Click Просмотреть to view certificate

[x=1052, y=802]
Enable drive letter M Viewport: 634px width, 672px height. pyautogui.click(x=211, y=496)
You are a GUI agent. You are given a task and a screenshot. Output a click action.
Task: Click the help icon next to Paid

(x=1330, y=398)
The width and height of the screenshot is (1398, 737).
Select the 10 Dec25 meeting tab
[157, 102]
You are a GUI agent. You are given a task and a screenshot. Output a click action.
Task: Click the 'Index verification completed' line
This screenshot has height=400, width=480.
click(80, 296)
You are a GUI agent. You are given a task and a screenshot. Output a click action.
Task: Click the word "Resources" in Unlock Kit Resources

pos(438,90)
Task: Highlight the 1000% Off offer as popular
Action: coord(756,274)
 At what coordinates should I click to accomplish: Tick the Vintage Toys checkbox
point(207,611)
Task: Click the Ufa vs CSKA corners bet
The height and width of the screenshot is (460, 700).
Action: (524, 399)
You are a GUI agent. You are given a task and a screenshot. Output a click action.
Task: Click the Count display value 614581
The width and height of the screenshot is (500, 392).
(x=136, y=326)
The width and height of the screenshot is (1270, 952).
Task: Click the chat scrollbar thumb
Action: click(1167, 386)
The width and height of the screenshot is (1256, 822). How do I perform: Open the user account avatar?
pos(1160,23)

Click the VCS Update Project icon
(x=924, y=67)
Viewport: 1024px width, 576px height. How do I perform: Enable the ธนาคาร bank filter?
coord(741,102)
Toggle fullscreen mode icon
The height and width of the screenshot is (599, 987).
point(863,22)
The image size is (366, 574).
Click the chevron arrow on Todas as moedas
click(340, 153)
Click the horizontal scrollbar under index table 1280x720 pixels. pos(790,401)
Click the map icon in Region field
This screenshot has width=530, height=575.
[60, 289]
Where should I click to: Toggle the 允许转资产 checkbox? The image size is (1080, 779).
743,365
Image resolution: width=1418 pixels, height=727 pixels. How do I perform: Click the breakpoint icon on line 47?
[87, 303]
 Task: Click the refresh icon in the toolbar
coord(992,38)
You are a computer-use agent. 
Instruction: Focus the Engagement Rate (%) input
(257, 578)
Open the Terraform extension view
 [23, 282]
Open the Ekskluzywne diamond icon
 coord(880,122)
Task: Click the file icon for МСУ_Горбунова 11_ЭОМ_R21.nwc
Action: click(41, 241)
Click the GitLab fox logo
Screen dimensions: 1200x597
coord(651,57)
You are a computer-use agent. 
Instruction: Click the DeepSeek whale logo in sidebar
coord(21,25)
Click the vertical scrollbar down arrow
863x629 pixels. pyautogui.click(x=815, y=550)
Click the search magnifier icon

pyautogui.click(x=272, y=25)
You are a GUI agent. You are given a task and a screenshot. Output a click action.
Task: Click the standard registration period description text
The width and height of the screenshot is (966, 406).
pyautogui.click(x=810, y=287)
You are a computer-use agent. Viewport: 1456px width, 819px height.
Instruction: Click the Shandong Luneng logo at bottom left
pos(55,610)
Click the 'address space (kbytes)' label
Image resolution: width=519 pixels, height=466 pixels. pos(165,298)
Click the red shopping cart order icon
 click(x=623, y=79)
===============
Once the listing above has been read, restate it exactly.

Click Просмотреть to view certificate

[x=1052, y=802]
Enable drive letter M Viewport: 634px width, 672px height. pyautogui.click(x=211, y=496)
You are a GUI agent. You are given a task and a screenshot. Output a click action.
Task: Click the help icon next to Paid

(x=1330, y=398)
The width and height of the screenshot is (1398, 737).
Select the 10 Dec25 meeting tab
[157, 102]
You are a GUI agent. You are given a task and a screenshot. Output a click action.
Task: Click the 'Index verification completed' line
This screenshot has height=400, width=480.
click(80, 296)
You are a GUI agent. You are given a task and a screenshot. Output a click action.
Task: Click the word "Resources" in Unlock Kit Resources

pos(438,90)
Task: Highlight the 1000% Off offer as popular
Action: coord(756,274)
 At what coordinates should I click to accomplish: Tick the Vintage Toys checkbox
point(207,611)
Task: Click the Ufa vs CSKA corners bet
The height and width of the screenshot is (460, 700).
Action: (524, 399)
You are a GUI agent. You are given a task and a screenshot. Output a click action.
Task: Click the Count display value 614581
The width and height of the screenshot is (500, 392).
(x=136, y=326)
The width and height of the screenshot is (1270, 952).
Task: Click the chat scrollbar thumb
Action: click(1167, 386)
The width and height of the screenshot is (1256, 822). How do I perform: Open the user account avatar?
pos(1160,23)

Click the VCS Update Project icon
(x=924, y=67)
Viewport: 1024px width, 576px height. How do I perform: Enable the ธนาคาร bank filter?
coord(741,102)
Toggle fullscreen mode icon
The height and width of the screenshot is (599, 987).
point(863,22)
The image size is (366, 574).
Click the chevron arrow on Todas as moedas
click(340, 153)
Click the horizontal scrollbar under index table 1280x720 pixels. pos(790,401)
Click the map icon in Region field
This screenshot has width=530, height=575.
[60, 289]
Where should I click to: Toggle the 允许转资产 checkbox? The image size is (1080, 779).
743,365
Image resolution: width=1418 pixels, height=727 pixels. How do I perform: Click the breakpoint icon on line 47?
[87, 303]
 Task: Click the refresh icon in the toolbar
coord(992,38)
You are a computer-use agent. 
Instruction: Focus the Engagement Rate (%) input
(257, 578)
Open the Terraform extension view
 [23, 282]
Open the Ekskluzywne diamond icon
 coord(880,122)
Task: Click the file icon for МСУ_Горбунова 11_ЭОМ_R21.nwc
Action: click(41, 241)
Click the GitLab fox logo
Screen dimensions: 1200x597
coord(651,57)
You are a computer-use agent. 
Instruction: Click the DeepSeek whale logo in sidebar
coord(21,25)
Click the vertical scrollbar down arrow
863x629 pixels. pyautogui.click(x=815, y=550)
Click the search magnifier icon

pyautogui.click(x=272, y=25)
You are a GUI agent. You are given a task and a screenshot. Output a click action.
Task: Click the standard registration period description text
The width and height of the screenshot is (966, 406).
pyautogui.click(x=810, y=287)
You are a computer-use agent. Viewport: 1456px width, 819px height.
Instruction: Click the Shandong Luneng logo at bottom left
pos(55,610)
Click the 'address space (kbytes)' label
Image resolution: width=519 pixels, height=466 pixels. pos(165,298)
Click the red shopping cart order icon
 click(x=623, y=79)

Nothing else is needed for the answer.